国家試験対策

第240回

①アポトーシスで正しいのはどれか。(第105回)
  1. 群発的に発現する。
  2. 壊死のことである。
  3. 炎症反応が関与する。
  4. プログラムされた細胞死である。
正解:4
  1.  群発的に発現する。
    アポトーシスが群発することはない。
  2.  壊死のことである。
    アポトーシスは制御(プログラム)された細胞死であり、壊死(ネクローシス)ではない。
  3.  炎症反応が関与する。
    壊死とは異なり、炎症を伴わない。
  4.  プログラムされた細胞死である。
    アポトーシスは遺伝子により制御されている。別名は「プログラムされた細胞死」である。

アポトーシスは細胞自身の遺伝子により制御(プログラム)された細胞死である。壊死とは異なり、細胞内容物の流出が起こらないので炎症を伴わない。

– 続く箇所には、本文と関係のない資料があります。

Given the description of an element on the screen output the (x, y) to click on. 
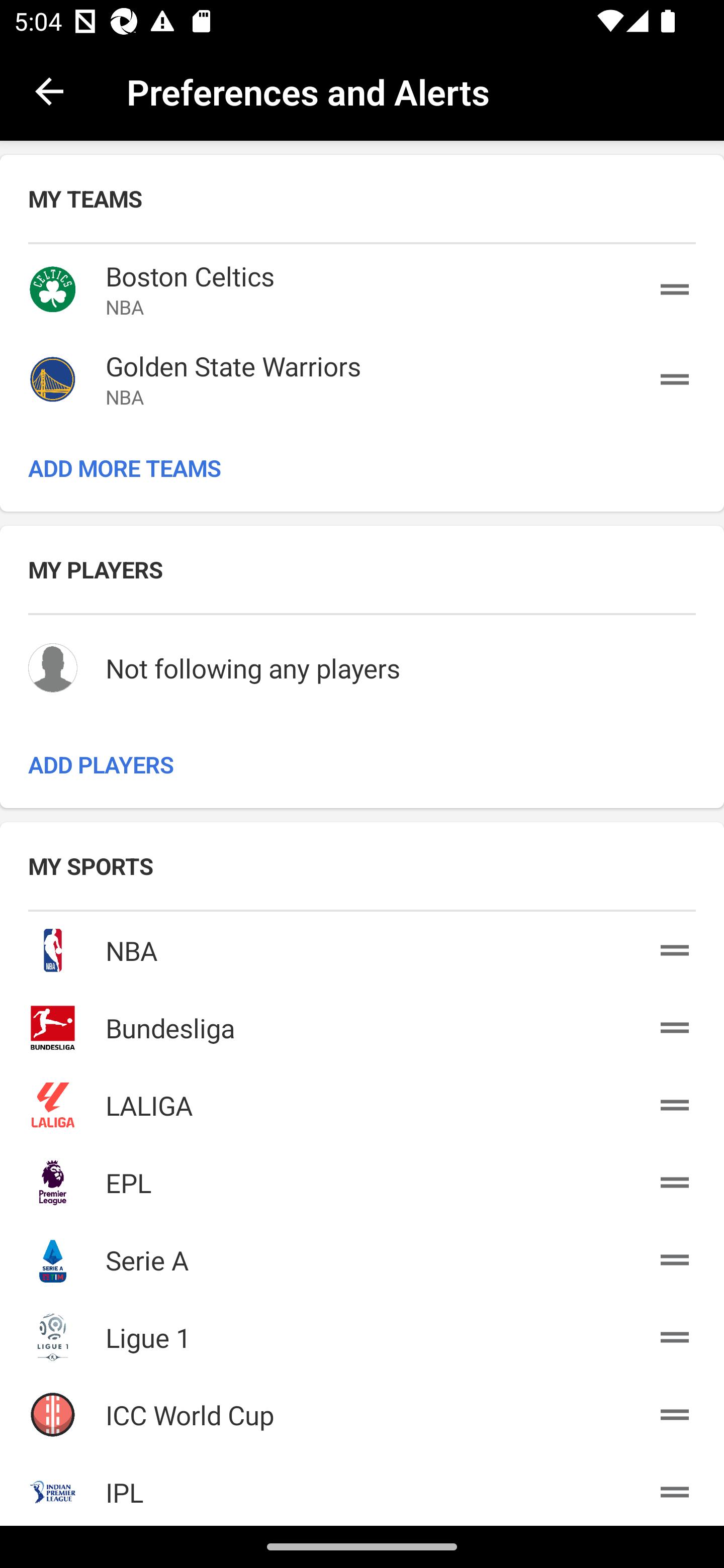
back.button (49, 90)
ADD MORE TEAMS (362, 467)
ADD PLAYERS (362, 764)
NBA NBA NBA (362, 946)
Bundesliga Bundesliga Bundesliga (362, 1024)
LALIGA LALIGA LALIGA (362, 1101)
EPL EPL EPL (362, 1178)
Serie A Serie A Serie A (362, 1256)
Ligue 1 Ligue 1 Ligue 1 (362, 1333)
ICC World Cup ICC World Cup ICC World Cup (362, 1411)
IPL IPL IPL (362, 1487)
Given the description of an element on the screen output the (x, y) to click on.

②創傷治療について一次治癒と比較した二次治癒の特徴はどれか。(第103回)
  1. 瘢痕を形成する。
  2. 組織欠損が少ない。
  3. 肉芽組織量は少ない。
  4. 組織修復は速やかである。
正解:1
  1.  瘢痕を形成する。
    瘢痕の形成は二次治癒の特徴である。
  2.  組織欠損が少ない。
    組織欠損が少ないのは一次治癒の特徴である。
  3.  肉芽組織量は少ない。
    肉芽組織量が少ないのは一次治癒の特徴である。
  4.  組織修復は速やかである。
    速やかに組織修復するのは一次治癒の特徴である。

切創のように肉芽組織をほとんど形成せずに早期治癒するのが一次治癒である。そうではないものを選ばせる設問である。

③遺伝性疾患において男児に発症頻度の高い遺伝形式はどれか。(第103回)
  1. 伴性劣性遺伝
  2. 伴性優性遺伝
  3. 常染色体劣性遺伝
  4. 常染色体優性遺伝
正解:1
  1.  伴性劣性遺伝
    X染色体に連鎖した劣性遺伝である。男性はX染色体が1本しかないので発症しやすい。代表的な疾患に血友病がある。
  2.  伴性優性遺伝
    X染色体に連鎖した優性遺伝である。異常な遺伝子を受け継いだ場合男女とも発症する。
  3.  常染色体劣性遺伝
    常染色体上の遺伝子の両方に異常がある場合のみ発症する。男女差はない。
  4.  常染色体優性遺伝
    常染色体上の遺伝子の片方だけが異常でも発症する。男女差はない。

常染色体遺伝病には男女差がないことを覚えていれば2択に絞ることができる。